TÜRKİYE İLE ENERJİ İŞBİRLİĞİ
Türkiye ile enerji alanında iş birliğinin geçmişten günümüze güçlü şekilde sürdüğünü belirten Van Anderlecht, “Bugün Belçikalı şirketler Karadeniz’de ve Akdeniz’de Türk müteahhitler için, Türkiye’nin enerji projelerinde aktif olarak yer alıyorlar. Yenilenebilir enerjiye gelince, geçen yıl Ekim ayında Türkiye’nin Enerji Bakanlığı’ndan bir heyet Belçika’ya gitti ve burada yaptığımız bazı Ar-Ge ve yenilikleri sergilemeye çalıştık. Prenses Elizabeth projesini ziyaret etmek için Kuzey Denizi’ne gittiler. Denizde yüzen güneş panellerini görmeye gittiler. Ayrıca Hasselt’teki EnergyVille kuluçka merkezine de gittiler. Henüz somut bir şey ortaya çıkmadı ama bu ilk adımdı. Çalışanlarımız bu konuda çalışmaya devam edecekler. Diğer taraftan, küçük, yenilikçi bir Belçikalı şirket olan ForEnergy, şu anda piyasada mevcut olandan çok daha büyük kapasiteye sahip yüksek kapasiteli piller üretiyor.
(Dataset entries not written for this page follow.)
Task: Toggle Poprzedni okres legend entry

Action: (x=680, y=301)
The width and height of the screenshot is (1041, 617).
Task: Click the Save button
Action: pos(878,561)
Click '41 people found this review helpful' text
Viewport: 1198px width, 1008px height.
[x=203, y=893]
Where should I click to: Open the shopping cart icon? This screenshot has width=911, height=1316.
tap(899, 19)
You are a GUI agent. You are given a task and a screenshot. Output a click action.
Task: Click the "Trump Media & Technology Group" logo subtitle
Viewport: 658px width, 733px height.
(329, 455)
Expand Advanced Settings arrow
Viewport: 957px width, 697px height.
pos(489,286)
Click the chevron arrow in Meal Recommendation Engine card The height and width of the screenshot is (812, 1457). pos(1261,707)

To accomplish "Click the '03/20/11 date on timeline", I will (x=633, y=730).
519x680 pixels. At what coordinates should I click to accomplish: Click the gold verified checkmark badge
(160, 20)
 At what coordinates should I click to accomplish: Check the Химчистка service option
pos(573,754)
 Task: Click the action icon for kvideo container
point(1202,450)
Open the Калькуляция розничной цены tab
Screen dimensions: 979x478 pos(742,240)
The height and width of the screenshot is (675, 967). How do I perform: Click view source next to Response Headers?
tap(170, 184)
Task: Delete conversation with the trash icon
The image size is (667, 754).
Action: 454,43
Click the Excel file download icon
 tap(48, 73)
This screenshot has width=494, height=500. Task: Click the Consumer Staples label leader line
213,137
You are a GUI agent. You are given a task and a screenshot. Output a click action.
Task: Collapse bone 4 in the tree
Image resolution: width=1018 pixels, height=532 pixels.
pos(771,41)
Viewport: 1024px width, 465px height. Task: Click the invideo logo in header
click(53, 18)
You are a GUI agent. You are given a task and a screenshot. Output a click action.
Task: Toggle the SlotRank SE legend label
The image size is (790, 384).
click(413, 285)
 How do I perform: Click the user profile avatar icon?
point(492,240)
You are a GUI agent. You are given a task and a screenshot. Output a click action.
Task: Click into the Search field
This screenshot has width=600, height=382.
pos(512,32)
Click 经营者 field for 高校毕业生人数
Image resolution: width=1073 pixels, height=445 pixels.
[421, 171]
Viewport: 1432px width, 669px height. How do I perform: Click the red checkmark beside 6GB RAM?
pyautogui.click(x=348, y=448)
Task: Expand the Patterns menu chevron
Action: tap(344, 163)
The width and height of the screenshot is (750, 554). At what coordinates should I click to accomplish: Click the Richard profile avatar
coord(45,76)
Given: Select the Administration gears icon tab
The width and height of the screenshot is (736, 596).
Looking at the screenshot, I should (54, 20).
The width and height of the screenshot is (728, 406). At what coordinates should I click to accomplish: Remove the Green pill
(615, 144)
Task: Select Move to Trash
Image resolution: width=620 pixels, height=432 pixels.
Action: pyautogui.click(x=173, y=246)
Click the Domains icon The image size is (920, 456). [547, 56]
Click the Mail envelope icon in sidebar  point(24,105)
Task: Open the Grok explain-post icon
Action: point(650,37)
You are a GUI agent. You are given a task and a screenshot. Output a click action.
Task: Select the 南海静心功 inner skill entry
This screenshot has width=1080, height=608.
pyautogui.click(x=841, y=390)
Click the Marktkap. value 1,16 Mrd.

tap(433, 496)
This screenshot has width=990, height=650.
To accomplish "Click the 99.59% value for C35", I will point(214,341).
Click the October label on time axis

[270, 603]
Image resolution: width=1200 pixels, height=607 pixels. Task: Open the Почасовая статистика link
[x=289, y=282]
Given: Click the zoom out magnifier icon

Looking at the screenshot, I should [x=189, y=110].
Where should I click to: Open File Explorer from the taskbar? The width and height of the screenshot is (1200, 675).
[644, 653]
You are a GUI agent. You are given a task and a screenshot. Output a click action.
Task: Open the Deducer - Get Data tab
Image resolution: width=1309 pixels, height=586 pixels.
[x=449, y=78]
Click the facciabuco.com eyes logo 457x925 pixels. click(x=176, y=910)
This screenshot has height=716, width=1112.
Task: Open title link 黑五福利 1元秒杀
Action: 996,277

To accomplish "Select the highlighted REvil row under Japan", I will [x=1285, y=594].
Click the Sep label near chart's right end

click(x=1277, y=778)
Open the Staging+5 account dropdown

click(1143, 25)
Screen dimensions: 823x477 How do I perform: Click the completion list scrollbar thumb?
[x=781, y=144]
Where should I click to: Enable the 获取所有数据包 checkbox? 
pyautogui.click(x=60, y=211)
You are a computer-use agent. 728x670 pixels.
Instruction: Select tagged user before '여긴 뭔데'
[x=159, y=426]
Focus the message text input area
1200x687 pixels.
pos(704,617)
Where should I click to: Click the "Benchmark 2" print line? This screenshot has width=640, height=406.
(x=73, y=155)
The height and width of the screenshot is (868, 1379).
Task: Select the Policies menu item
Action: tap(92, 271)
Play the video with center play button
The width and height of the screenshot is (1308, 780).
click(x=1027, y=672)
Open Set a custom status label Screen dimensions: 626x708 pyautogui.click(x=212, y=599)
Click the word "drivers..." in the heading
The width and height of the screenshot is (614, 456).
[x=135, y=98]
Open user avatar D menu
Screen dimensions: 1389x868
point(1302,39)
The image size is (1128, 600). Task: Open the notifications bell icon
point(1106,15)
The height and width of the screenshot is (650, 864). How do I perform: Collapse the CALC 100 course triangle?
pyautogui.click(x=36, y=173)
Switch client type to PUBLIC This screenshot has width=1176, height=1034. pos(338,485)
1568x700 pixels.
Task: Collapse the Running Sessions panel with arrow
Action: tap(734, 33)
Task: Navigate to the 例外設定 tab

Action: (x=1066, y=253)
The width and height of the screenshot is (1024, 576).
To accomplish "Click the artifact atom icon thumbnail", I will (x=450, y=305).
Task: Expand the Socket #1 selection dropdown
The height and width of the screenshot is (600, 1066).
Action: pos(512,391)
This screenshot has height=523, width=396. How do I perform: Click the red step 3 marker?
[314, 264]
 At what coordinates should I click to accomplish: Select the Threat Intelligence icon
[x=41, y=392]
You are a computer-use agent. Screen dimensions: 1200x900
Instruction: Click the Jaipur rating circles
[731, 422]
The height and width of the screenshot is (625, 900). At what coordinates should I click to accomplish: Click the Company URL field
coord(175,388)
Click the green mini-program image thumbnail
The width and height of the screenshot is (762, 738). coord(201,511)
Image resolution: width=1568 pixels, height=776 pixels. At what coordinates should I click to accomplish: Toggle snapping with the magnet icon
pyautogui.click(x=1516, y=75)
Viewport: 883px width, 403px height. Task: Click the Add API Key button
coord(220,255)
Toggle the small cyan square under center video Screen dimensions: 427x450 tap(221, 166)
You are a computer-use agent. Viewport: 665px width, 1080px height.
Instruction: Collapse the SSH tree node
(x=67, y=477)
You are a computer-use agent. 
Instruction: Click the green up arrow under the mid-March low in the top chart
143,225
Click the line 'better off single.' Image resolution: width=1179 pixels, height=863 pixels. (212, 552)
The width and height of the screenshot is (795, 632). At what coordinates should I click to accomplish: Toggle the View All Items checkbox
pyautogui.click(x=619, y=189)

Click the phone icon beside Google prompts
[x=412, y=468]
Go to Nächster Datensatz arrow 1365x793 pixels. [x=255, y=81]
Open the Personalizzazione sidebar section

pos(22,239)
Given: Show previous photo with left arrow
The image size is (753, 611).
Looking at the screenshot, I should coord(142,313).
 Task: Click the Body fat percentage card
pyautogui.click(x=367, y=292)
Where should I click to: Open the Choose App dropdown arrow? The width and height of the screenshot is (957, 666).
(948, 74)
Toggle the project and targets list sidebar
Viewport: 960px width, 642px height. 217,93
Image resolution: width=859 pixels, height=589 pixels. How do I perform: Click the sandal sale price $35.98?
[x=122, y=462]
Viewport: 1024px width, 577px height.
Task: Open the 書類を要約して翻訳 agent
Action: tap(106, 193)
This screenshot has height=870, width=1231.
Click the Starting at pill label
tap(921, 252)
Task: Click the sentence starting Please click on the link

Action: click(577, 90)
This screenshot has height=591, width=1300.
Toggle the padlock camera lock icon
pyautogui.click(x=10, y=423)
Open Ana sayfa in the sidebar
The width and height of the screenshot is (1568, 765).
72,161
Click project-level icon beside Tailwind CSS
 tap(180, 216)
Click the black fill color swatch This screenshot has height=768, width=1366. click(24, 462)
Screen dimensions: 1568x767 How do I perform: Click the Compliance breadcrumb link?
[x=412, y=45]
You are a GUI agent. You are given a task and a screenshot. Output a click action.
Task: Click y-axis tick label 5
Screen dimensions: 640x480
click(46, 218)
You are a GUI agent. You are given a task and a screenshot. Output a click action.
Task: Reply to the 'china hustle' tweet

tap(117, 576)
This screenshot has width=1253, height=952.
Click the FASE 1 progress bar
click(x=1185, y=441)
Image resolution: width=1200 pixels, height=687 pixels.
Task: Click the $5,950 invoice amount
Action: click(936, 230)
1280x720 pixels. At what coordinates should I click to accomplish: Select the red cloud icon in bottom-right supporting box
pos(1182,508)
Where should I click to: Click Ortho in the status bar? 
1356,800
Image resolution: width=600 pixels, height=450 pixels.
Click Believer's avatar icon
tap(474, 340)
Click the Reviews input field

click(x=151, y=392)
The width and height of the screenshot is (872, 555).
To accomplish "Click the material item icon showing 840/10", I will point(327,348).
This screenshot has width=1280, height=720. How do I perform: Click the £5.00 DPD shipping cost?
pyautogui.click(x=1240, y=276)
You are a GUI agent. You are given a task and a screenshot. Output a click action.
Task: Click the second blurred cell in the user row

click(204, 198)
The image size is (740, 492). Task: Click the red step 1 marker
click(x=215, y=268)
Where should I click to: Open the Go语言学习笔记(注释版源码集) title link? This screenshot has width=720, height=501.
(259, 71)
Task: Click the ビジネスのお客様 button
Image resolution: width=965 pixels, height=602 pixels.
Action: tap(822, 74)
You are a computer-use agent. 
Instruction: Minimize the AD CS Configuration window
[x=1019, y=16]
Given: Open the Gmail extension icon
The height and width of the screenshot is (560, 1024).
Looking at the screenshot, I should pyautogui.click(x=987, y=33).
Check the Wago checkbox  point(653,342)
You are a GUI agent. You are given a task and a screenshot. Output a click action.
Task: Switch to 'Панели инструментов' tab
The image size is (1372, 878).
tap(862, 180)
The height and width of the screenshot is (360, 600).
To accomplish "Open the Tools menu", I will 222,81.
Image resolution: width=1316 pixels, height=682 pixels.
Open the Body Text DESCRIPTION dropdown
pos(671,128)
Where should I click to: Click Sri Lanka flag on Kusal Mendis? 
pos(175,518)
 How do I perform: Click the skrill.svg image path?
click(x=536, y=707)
Türkiye ile ilgileniyorlar. Birkaç hafta önce buradaydılar ve aslında ya burada dağıtım yapmayı ya da doğrudan bir yatırım kurmayı planlıyorlar” dedi.
Türkiye ile enerji konusundaki yatırımların tohumlarının atıldığını ifade eden Van Anderlecht sözlerini de bu işbirliğine yönelik bir mesajla sonlandırdı:
“Gelecekte bu işbirliğinin yalnızca daha da yoğunlaşacağına inanıyorum. İşbirliğimiz çok eskilere dayanıyor. Hedeflere birlikte nasıl ulaşabileceğimizi değerlendireceğiz. Dolayısıyla enerji ve yeşil enerjinin ikili işbirliğimizin giderek daha önemli bir parçası haline geleceğini öngörüyorum.”